As France follows Italy and Spain in enforcing a mandatory lockdown in the face of the worsening coronavirus epidemic, the instructions from the government are simple: stay at home. Limited movement while respecting the containment rules is, however, possible. RFI breaks down the do's and don’ts.
For 15 days, from Tuesday March 16th midday, all people circulating on France’s streets will have to justify, upon request, their “essential” reason for leaving their homes via this sworn statement, downloadable from the Interior Ministry website (those without a printer may hand write their statement on loose paper).
A force of 100,000 police officers have been deployed to enforce the lockdown. Gathering with family or friends, picnicking in public spaces or engaging in group sports are strictly banned.
Those without a valid reason for being outside will be subject a fine of between 38 and 135 euros. Over 4000 fines have already been issued to date.
Public transport will continue to circulate at a reduced frequency.
Tolerated reasons for venturing outside include:
Shopping for food and other "basic necessities”: Supermarkets, bakeries and pharmacies will remain open. Customers in “authorised local shops" will be required to respect a minimum distance between themselves and others.
Seeking medical treatment: People suffering severe symptoms are permitted to travel to see a health professional. Those with mild symptoms are asked to contact their doctor, but asked not to call the Samu paramedics, nor present at emergency rooms, which will already be saturated with cases of people suffering high fever and difficulty breathing.
Going to work: While “télétravail” or working from home is a golden rule, exceptions are allowed for those whose professional activities are essential and cannot be carried out remotely. Employees going to their place of work may be required to present, during checks, their professional card or a certificate from their employer justifying the trip. In companies where tele-working is impossible, the employer must put in place barrier measures, such as a minimum distance of one meter between employees.
Helping a love one: Visits or meals with family and friends, even in small numbers, are prohibited — but exceptions can be made for "compelling family reasons" or helping a dependent or needy relative.
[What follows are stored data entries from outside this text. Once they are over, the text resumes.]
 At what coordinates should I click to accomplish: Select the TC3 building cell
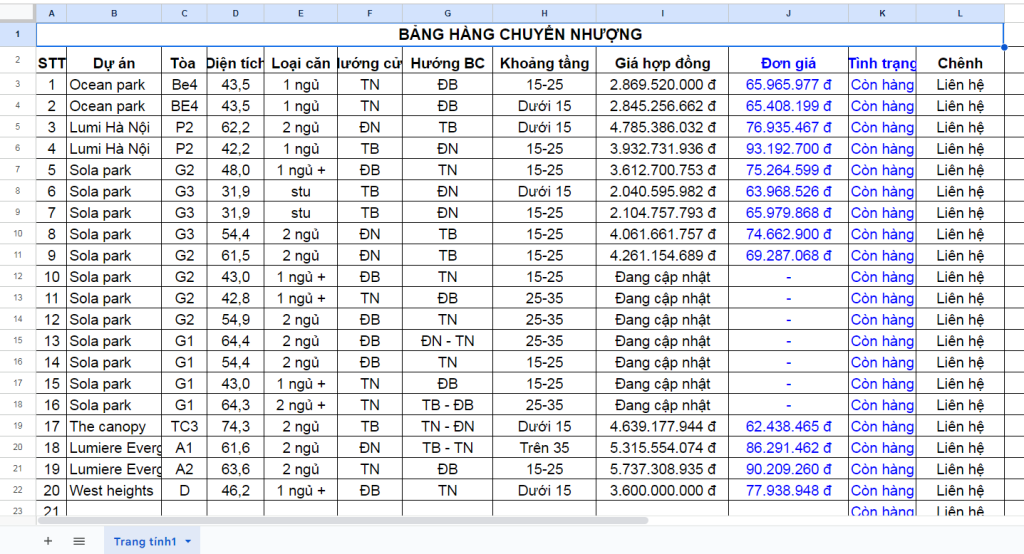pos(184,427)
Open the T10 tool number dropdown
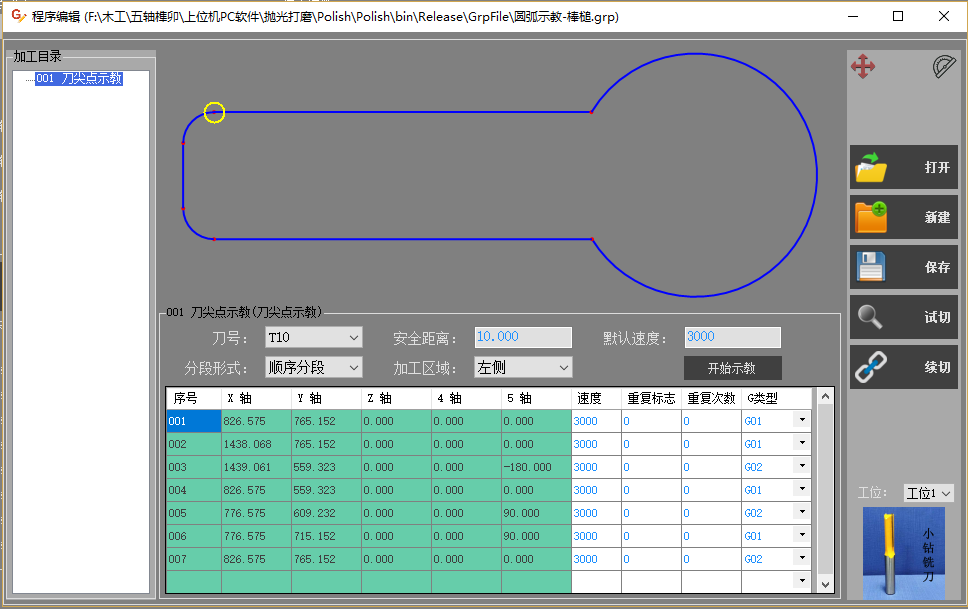The height and width of the screenshot is (609, 970). tap(352, 338)
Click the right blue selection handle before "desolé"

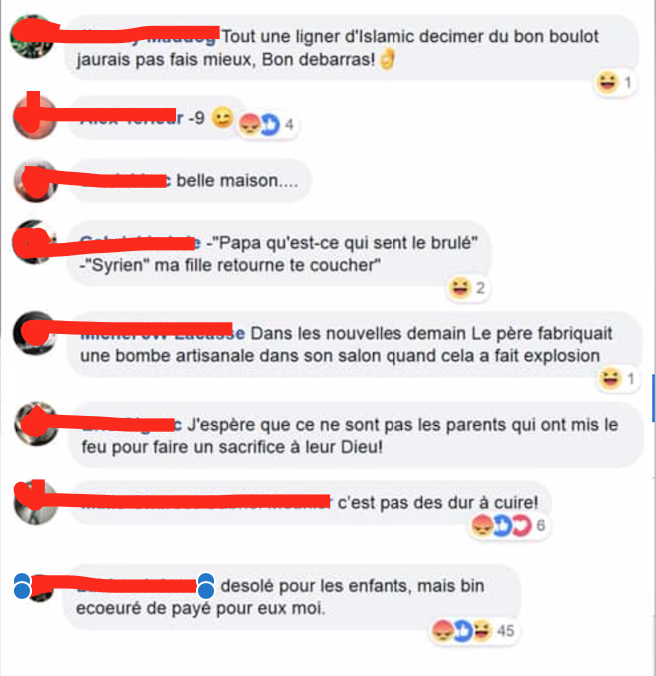point(206,586)
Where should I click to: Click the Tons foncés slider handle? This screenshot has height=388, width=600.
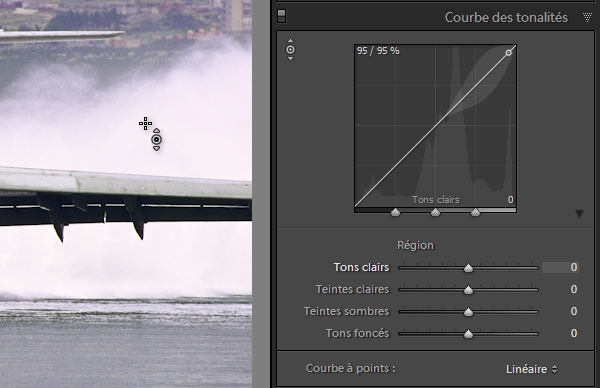468,334
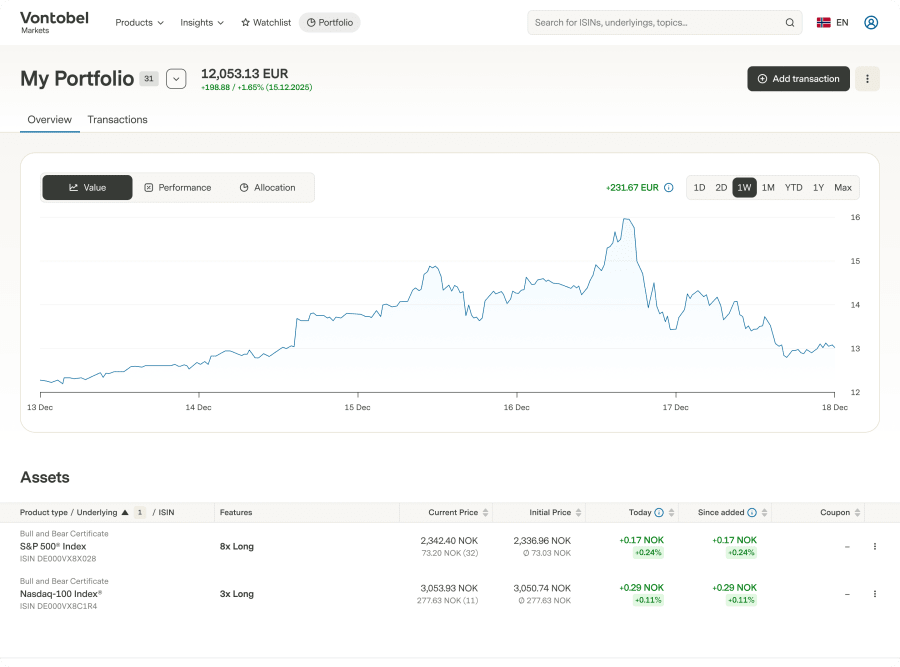This screenshot has height=667, width=900.
Task: Click the info icon beside +231.67 EUR
Action: click(669, 188)
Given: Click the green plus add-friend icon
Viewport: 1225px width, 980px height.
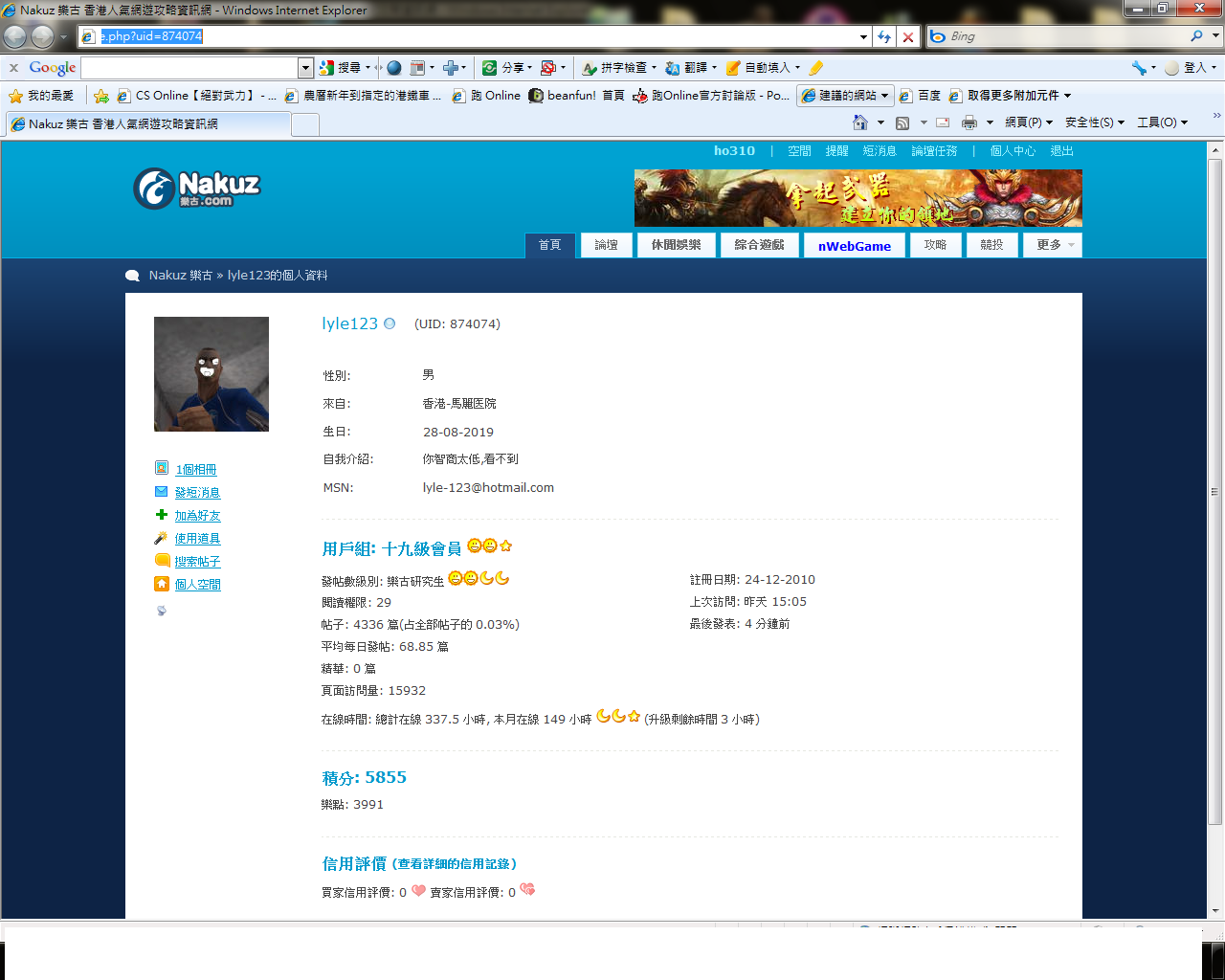Looking at the screenshot, I should [162, 515].
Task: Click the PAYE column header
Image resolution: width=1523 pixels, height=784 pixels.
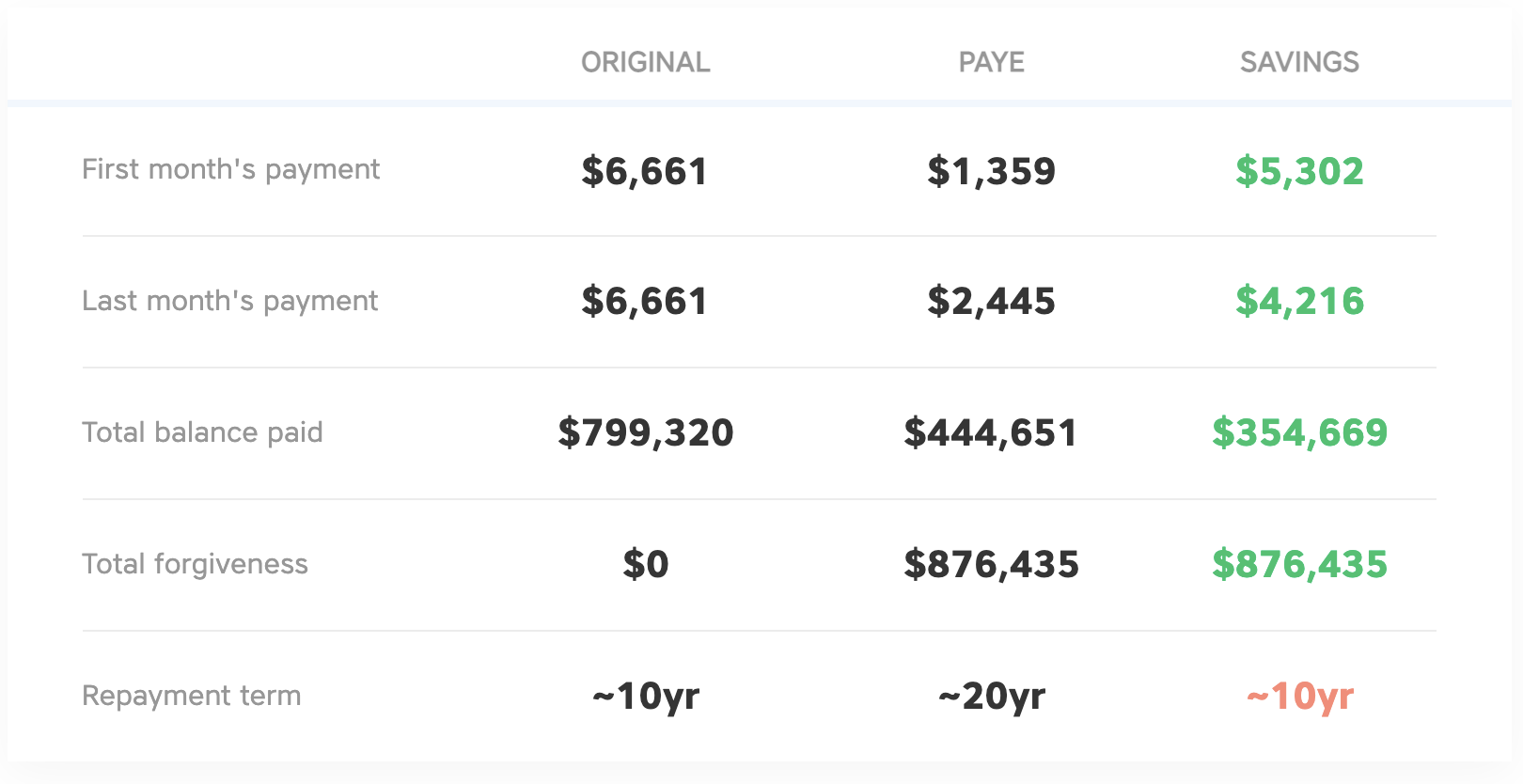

Separated parents are allowed to pick up and drop off their children, though trips should be brief and close to home.
Helping a neighbour: The French are being told to love thy neighbour, but at a safe distance, with President Emmanuel Macron encouraging the invention of a “new solidarity between generations”.
Getting some exercise: Physical activity is included on the list of necessary journeys, providing it’s done solo. While parks across France are closed, residents are permitted to go for a run by themselves or engage in exercises on pavements so long as it’s brief and is done at a safe distance from others. Groups sports are banned.
Taking the kids out: This is recognised as essential for the wellbeing of children, but it must be done near the home and families must not mingle with other families.
Walking the dog: Pet-owners are allowed to take their dogs for a walk in their immediate neighbourhood, provided they keep a safe distance from others.
Calling a tradesperson: Urgent interventions by plumbers and electricians are permitted in the event of a domestic water leak or electrical fault, but not for works of convenience such as renovations or home improvements. Tradespeople will be required to present a certificate to travel.
Returning home: French residents currently on vacation are allowed to return to their homes. Within the next two days people may also travel to a second residence in the countryside if they intend to stay there for the period of lockdown
Crossing borders: France’s borders have been closed to the rest of Europe and the Schengen zone, with the entry of all foreign nationals (or third-country nationals without residency permits) prohibited. “Essential” cross-border travel will, however, be allowed for citizens, including UK nationals, who have valid reasons.